Utilizing the specified method, we suppose the solution for Eq. (28) given by

$$\begin{aligned} \Omega (\eta )=\xi _0+\sum _{j=1}^m \xi _j \phi (\eta )^j+\sum _{j=1}^m \zeta _j \phi (\eta )^{-j}, \end{aligned}$$
(29)

while \(\phi (\eta )\) satisfies

$$\begin{aligned} \phi '(\eta )= \phi (\eta )^2+{\mathcal {R}}\phi (\eta )+{\mathcal {Q}}, \end{aligned}$$
(30)

here  \(\xi _0\)\(\xi _{j}\)’s, \(\zeta _{j}\)’s, \({\mathcal {R}}\)\({\mathcal {Q}}\) are constants and m is a positive integer.
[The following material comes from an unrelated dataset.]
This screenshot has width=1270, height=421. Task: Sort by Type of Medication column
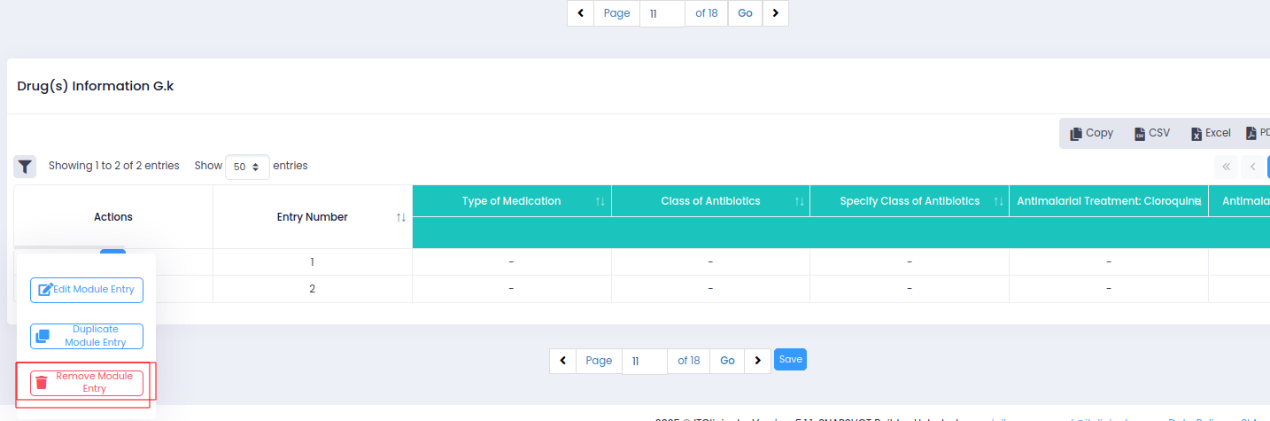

As a result, we retrieve the following exact solutions:

(1) when \({\mathcal {R}}=0\)\({\mathcal {Q}}=0\),

$$\begin{aligned} \phi (\eta )= -\frac{1}{\eta }; \end{aligned}$$
(31)

(2) when \({\mathcal {R}}\ne 0\)\({\mathcal {Q}}=0\),

$$\begin{aligned} \phi (\eta )= -\frac{{\mathcal {R}}}{{\mathcal {C}}_0 e^{-{\mathcal {R}} \eta }-1}, \end{aligned}$$
(32)

here \({\mathcal {C}}_0\) is the constant of integration;

(3) when \({\mathcal {R}}=0\)\({\mathcal {Q}}\ne 0\),

If \(Q>0\), then

$$\begin{aligned}&\quad \phi (\eta )=\sqrt{{\mathcal {Q}}} \tan \left( \sqrt{{\mathcal {Q}}} \eta \right) , \\&\quad \phi (\eta )=-\sqrt{-{\mathcal {Q}}} \cot \left( \sqrt{{\mathcal {Q}}} \eta \right) , \end{aligned}$$

If \(Q<0\), then

$$\begin{aligned}&\quad \phi (\eta )=-\sqrt{-{\mathcal {Q}}} \tanh \left( \sqrt{-{\mathcal {Q}}} \eta \right) ,\\&\quad \phi (\eta )=\sqrt{-{\mathcal {Q}}} \coth \left( \sqrt{-{\mathcal {Q}}} \eta \right) ; \end{aligned}$$

(4) when \({\mathcal {R}}\ne 0\)\({\mathcal {Q}}\ne 0\),

$$\begin{aligned} \phi (\eta )=\frac{\kappa _1-{\mathcal {C}}_1 \kappa _2 e^{\left( \kappa _1-\kappa _2\right) \eta }}{1-{\mathcal {C}}_1 e^{\left( \kappa _1-\kappa _2\right) \eta }}, \end{aligned}$$
(33)

where

$$\begin{aligned} \kappa _1=\frac{1}{4} \left( \sqrt{{\mathcal {R}}^2-4 {\mathcal {Q}}}-{\mathcal {R}}\right) ,~~\kappa _2=\frac{1}{4} \left( -\sqrt{{\mathcal {R}}^2-4 {\mathcal {Q}}}-{\mathcal {R}}\right) , \end{aligned}$$

here \({\mathcal {C}}_1\) is the constant of integration.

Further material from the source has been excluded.